Recuerda a García Terrés (otro diplomático, como tantos intelectuales mexicanos: Reyes, el citado Gorostiza, Paz, Pitol...), traductor de Seferis, y a "la gente corriente", para aquél, "la única depositaria de la herencia de la antigua civilización griega".
El arte (la pintura, ante todo, con elogio de El Prado incluido: "aquí me he formado como hombre") y la música son asuntos a los que Marina (que escucha canciones y obras clásicas y acude a conciertos, estudios y museos) dedica jugoso párrafos (en su breve diario neoyorkino, pongo por caso).

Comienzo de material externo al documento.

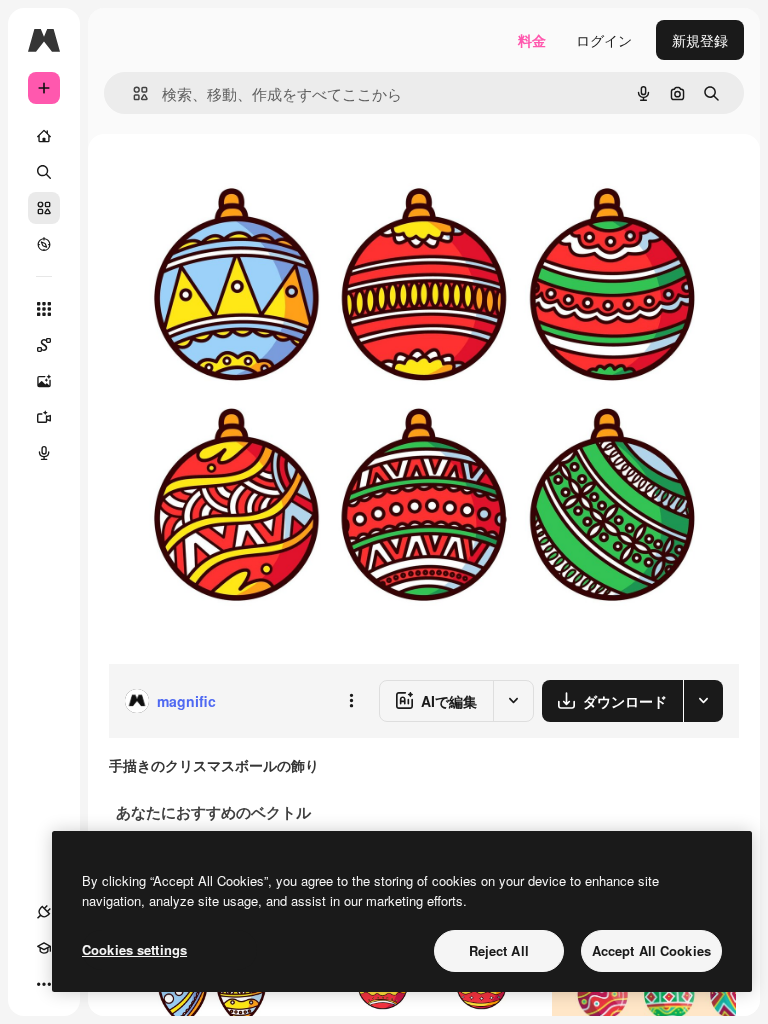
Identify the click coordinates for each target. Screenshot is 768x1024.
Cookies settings (134, 949)
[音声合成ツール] (44, 453)
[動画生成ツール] (44, 417)
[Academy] (44, 948)
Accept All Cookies (651, 950)
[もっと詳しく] (44, 244)
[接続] (44, 912)
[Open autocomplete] (132, 93)
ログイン (604, 40)
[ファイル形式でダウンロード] (703, 701)
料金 (532, 40)
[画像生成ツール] (44, 381)
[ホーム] (44, 136)
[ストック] (44, 208)
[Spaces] (44, 345)
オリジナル (245, 179)
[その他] (44, 984)
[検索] (44, 172)
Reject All (499, 950)
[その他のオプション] (351, 701)
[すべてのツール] (44, 309)
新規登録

En la página 164 hace balance de sus años mexicanos, de lo que se lleva, empezando por su ópera prima, Lo que los dioses aman, publicada allí por El Tucán de Virginia, y con el segundo inédito, Continuo mudar, que pone en manos, entre otros, de Cristina, la mujer de Pacheco. Y añade: "De sus opiniones dependerá en buena medida el futuro de ese libro", que vio la luz, por cierto, en la Editora Regional en 2012. En la página 201 copia la lista de "las cosas de México que echaré de menos", leída en el homenaje de despedida en la Residencia. Son 31. La primera, algunas librerías. La última: "Estas lágrimas".
En el horizonte, Lisboa, donde ha pasado estos últimos años. Y una postrera anotación: "Allí la vida se renueva por estaciones. Aquí, por horas".